- Requirement 1 -
In the carers allowance thread, which two documents did the letter sent to 149oaks ask for?
- Requirement 2 -
Repeat everything in the carers allowance thread from "someone can help?" down to "while to arrive.".
- Requirement 3 -
Go on with the forum thread about carers allowance from the point where it stops.

- Provided passage -
·····
# Carers alowance



## bluebell_ (4 Dec 2012)

Hello, i would like to ask how long it takes to review application for carers allowance and it is back dated? i heard, that people waiting 18 months for it? I did apply in early August, but i am getting DCA.
someone can help?
thanks.


----------



## paddi22 (4 Dec 2012)

I was waiting around 18 months when i applied. It IS backdated, but the backdated cheque took a while to arrive.


----------



## bluebell_ (4 Dec 2012)

thank you.


----------



## 149oaks (4 Dec 2012)

I applied for CA in early October, I'm currently on Carers Benefit which will run out in early Jan. Yesterday I got a letter seeking Financial Statements and a Long Version of my Birth Cert. Would this mean that things are moving quicker for some?


----------



## Atomic1 (11 Dec 2012)
·····
- Supplied material -
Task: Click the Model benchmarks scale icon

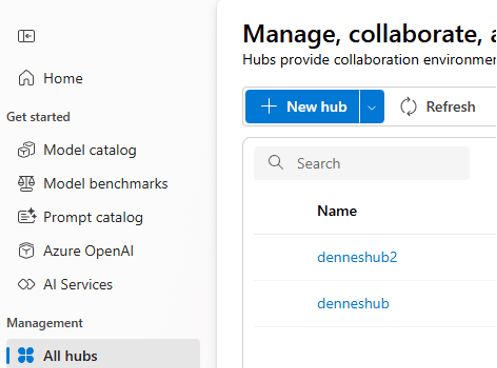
·····
- Task result 1 -
Financial Statements and a Long Version of the Birth Cert.

- Task result 2 -
someone can help?
thanks.


----------



## paddi22 (4 Dec 2012)

I was waiting around 18 months when i applied. It IS backdated, but the backdated cheque took a while to arrive.

- Task result 3 -
Hi 149oaks. I am about to apply for the CA and getting very disheartened by the long waiting time that some people have mentioned. Regarding the application form itself how does one fill in details of a credit union account. The form only provides space for a sort code and account number but not for the credit union account number. Any advice would be appreciated.


----------



## STEINER (11 Dec 2012)

I don't know about the CU acc number, maybe check with your CU.  My wife rang Carers Allowance today for someone who applied in Feb/March.  They have a backlog and are only getting to deal with January 2012 applications now.


----------



## Atomic1 (11 Dec 2012)

While I am waiting for CA to be processed should I sign on at the welfare office to ensure my PRSI stamps are not broken or is this even possible?


----------



## 149oaks (12 Dec 2012)

I was told by the Carers Assoc that theres a new system in place for applications since August and these ones are being dealt with speedily whereas the ones' pre August are being dealt with in the "old" (whatever that is) system.
I applied in Oct and got a refusal on Monday. Very strange process. Don't know about CU details.


----------



## Nelly 21 (12 Jun 2013)

Hio 1490aks, just wondering how you got on with your claim? I was in the same boat as you, on CB and got turned down for CA. I'm in the process of getting it reviewed (with no positive feelings!!) How did you fare out with yours, did you go for a review?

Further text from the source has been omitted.